=== Source material ===

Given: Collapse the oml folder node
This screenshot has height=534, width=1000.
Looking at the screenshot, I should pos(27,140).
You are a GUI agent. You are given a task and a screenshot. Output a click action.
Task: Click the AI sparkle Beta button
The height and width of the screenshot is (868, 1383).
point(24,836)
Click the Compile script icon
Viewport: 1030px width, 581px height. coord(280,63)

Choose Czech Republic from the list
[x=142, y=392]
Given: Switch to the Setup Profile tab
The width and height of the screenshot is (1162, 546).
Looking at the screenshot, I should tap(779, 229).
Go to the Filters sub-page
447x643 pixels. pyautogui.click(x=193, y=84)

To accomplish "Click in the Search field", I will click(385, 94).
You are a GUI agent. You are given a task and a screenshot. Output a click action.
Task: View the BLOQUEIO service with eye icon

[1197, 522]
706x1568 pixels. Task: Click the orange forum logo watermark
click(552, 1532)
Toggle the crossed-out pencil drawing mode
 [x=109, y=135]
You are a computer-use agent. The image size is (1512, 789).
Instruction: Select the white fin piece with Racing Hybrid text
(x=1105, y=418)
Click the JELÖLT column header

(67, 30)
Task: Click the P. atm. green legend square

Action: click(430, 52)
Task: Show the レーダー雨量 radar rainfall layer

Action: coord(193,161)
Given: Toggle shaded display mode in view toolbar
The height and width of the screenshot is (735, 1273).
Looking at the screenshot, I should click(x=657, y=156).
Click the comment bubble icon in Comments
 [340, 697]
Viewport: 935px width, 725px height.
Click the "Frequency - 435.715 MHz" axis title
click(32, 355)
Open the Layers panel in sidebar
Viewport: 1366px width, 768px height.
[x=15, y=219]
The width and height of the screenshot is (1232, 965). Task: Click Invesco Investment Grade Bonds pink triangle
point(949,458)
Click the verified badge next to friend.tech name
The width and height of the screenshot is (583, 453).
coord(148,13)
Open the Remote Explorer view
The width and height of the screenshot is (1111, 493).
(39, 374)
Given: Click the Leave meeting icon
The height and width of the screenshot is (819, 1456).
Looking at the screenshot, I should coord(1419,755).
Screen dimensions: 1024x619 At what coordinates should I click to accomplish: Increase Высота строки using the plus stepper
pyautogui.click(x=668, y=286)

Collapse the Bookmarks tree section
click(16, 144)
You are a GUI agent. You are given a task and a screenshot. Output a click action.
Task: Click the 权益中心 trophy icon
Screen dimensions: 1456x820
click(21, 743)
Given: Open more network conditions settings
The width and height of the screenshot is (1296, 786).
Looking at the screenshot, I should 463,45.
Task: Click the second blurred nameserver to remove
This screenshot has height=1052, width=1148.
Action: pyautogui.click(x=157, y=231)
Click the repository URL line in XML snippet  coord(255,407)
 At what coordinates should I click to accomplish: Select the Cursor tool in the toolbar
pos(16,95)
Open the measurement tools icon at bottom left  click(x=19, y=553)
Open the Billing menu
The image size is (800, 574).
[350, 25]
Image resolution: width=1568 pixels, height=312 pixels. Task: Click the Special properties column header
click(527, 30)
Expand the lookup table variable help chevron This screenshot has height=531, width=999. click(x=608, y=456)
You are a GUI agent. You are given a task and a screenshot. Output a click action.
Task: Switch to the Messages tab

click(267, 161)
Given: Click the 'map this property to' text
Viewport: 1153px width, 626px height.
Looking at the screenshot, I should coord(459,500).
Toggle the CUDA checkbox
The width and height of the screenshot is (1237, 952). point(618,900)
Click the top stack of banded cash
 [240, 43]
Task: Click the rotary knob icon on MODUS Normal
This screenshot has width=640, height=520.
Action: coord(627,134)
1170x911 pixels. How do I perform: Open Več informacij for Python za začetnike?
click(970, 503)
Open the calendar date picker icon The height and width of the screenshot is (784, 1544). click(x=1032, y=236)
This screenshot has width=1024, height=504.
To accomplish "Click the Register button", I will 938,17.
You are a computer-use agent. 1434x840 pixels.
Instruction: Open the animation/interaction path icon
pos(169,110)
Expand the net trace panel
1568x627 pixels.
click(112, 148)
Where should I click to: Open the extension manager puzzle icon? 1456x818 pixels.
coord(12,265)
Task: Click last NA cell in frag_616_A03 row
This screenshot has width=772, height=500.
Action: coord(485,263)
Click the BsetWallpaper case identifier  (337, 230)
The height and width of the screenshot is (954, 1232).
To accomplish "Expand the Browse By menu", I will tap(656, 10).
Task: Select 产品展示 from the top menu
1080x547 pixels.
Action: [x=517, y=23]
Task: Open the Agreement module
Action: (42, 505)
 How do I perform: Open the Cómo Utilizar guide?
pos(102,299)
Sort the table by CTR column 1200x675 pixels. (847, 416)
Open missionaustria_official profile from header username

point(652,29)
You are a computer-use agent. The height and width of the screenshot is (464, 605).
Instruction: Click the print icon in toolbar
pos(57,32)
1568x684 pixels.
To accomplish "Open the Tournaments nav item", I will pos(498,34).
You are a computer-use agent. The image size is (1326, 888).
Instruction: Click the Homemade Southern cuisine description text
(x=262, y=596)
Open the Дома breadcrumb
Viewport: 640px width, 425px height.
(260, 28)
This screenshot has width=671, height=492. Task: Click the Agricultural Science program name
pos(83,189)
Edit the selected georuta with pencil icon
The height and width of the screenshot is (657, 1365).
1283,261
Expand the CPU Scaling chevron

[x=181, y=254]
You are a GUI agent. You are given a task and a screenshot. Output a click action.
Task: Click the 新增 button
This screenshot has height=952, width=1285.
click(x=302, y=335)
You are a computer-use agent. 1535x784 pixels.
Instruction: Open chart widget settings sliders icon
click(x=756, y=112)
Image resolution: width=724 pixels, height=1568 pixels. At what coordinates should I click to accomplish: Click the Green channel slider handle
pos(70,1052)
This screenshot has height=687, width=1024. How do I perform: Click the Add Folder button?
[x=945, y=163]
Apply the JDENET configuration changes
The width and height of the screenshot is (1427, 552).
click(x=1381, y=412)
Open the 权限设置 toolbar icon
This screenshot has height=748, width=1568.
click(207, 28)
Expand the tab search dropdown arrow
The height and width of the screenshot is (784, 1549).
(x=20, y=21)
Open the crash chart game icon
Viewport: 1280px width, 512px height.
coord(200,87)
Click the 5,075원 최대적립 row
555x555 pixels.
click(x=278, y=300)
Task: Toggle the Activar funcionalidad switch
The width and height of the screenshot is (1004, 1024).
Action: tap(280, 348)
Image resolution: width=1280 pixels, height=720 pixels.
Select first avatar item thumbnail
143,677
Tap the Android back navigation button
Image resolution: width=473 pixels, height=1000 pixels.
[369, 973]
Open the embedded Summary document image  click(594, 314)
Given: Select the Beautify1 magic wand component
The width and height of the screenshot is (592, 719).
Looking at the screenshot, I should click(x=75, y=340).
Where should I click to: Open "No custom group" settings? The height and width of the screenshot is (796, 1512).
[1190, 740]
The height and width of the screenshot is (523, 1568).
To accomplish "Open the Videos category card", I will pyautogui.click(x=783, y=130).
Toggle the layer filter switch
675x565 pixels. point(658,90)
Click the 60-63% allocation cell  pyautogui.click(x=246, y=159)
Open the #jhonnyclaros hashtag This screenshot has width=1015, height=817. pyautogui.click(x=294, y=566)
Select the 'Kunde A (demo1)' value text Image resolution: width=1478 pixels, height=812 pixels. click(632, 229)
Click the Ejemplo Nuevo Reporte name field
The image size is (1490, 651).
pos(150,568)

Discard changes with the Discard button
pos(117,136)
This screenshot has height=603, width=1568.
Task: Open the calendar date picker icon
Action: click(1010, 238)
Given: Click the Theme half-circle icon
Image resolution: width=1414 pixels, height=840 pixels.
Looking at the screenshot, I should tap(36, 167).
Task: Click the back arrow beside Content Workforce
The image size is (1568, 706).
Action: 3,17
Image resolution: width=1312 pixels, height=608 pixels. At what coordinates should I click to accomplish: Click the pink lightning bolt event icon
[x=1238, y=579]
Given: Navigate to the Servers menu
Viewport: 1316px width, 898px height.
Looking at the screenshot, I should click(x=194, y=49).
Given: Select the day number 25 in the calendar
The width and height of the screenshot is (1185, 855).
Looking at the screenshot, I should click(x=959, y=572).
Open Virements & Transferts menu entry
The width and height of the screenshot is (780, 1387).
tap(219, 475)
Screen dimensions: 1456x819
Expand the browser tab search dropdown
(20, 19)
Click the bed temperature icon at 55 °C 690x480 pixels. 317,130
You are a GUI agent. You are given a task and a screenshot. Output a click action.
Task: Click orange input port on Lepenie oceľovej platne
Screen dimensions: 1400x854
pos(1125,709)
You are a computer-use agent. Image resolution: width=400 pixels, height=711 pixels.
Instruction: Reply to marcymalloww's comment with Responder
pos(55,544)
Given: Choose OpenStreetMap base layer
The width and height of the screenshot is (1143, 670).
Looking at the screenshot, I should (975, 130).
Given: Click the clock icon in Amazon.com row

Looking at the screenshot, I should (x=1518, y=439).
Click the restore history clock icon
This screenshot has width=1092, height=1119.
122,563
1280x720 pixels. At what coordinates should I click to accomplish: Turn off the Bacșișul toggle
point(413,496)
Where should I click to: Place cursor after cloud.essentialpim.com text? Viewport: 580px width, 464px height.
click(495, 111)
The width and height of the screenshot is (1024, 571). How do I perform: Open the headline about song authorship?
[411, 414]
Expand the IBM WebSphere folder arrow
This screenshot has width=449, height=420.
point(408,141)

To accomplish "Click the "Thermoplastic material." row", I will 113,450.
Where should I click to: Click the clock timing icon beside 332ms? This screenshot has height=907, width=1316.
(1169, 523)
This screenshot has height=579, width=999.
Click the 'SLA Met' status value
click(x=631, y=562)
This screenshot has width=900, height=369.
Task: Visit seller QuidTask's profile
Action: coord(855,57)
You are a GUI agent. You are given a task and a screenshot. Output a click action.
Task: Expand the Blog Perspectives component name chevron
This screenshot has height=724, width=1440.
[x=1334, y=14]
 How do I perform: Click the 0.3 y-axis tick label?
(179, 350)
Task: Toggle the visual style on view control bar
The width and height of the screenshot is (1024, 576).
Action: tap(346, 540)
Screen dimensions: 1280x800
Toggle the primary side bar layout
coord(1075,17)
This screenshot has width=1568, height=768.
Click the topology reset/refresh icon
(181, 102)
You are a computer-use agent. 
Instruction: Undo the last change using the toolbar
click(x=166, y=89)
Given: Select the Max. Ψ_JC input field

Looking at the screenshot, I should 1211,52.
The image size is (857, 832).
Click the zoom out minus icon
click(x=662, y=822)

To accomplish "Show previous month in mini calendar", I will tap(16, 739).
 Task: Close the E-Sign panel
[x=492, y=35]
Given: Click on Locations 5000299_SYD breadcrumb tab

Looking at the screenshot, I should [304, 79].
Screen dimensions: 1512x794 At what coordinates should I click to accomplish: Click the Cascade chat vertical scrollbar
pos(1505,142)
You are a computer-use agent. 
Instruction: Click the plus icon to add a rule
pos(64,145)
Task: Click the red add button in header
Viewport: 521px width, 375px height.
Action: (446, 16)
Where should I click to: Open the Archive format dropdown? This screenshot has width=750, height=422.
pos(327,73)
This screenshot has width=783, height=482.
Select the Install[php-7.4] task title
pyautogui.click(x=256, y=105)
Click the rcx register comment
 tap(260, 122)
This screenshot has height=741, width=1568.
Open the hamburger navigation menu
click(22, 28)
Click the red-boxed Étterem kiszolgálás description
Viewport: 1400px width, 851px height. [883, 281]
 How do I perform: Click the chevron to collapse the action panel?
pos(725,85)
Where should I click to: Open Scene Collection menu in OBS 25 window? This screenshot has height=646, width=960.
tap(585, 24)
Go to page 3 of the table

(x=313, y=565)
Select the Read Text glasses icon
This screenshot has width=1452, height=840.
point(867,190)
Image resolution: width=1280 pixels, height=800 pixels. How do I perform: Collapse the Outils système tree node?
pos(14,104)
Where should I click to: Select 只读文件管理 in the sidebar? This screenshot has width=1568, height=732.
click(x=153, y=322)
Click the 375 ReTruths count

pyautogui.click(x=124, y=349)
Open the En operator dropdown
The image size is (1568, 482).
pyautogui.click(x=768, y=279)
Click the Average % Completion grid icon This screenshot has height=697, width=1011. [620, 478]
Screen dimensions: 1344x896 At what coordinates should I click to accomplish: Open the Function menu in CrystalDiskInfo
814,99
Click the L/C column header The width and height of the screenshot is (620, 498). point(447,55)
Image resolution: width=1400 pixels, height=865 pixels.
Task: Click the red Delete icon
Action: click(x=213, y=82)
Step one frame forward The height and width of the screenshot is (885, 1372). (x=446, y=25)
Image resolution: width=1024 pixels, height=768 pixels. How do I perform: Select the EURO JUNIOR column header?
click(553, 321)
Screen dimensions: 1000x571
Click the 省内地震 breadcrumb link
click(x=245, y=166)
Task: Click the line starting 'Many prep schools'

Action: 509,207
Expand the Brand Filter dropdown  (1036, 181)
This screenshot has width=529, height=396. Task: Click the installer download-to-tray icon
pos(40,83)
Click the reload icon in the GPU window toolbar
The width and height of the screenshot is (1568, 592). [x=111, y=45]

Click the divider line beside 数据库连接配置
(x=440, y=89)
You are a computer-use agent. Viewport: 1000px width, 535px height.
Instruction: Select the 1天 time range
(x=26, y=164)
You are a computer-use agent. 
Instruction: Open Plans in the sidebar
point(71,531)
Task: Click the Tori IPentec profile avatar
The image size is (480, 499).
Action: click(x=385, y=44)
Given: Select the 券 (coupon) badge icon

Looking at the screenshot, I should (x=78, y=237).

===

Instructions to follow:
Swap "Setup Profile" for "Account Settings" in the entries, starting at the line that contains "Choose Czech Republic from the list" and stopping after the line that contains "click(552, 1532)". Return only those lines, with everything else left unchanged.

Expected answer:
Choose Czech Republic from the list
[x=142, y=392]
Given: Switch to the Account Settings tab
The width and height of the screenshot is (1162, 546).
Looking at the screenshot, I should tap(779, 229).
Go to the Filters sub-page
447x643 pixels. pyautogui.click(x=193, y=84)

To accomplish "Click in the Search field", I will click(385, 94).
You are a GUI agent. You are given a task and a screenshot. Output a click action.
Task: View the BLOQUEIO service with eye icon

[1197, 522]
706x1568 pixels. Task: Click the orange forum logo watermark
click(552, 1532)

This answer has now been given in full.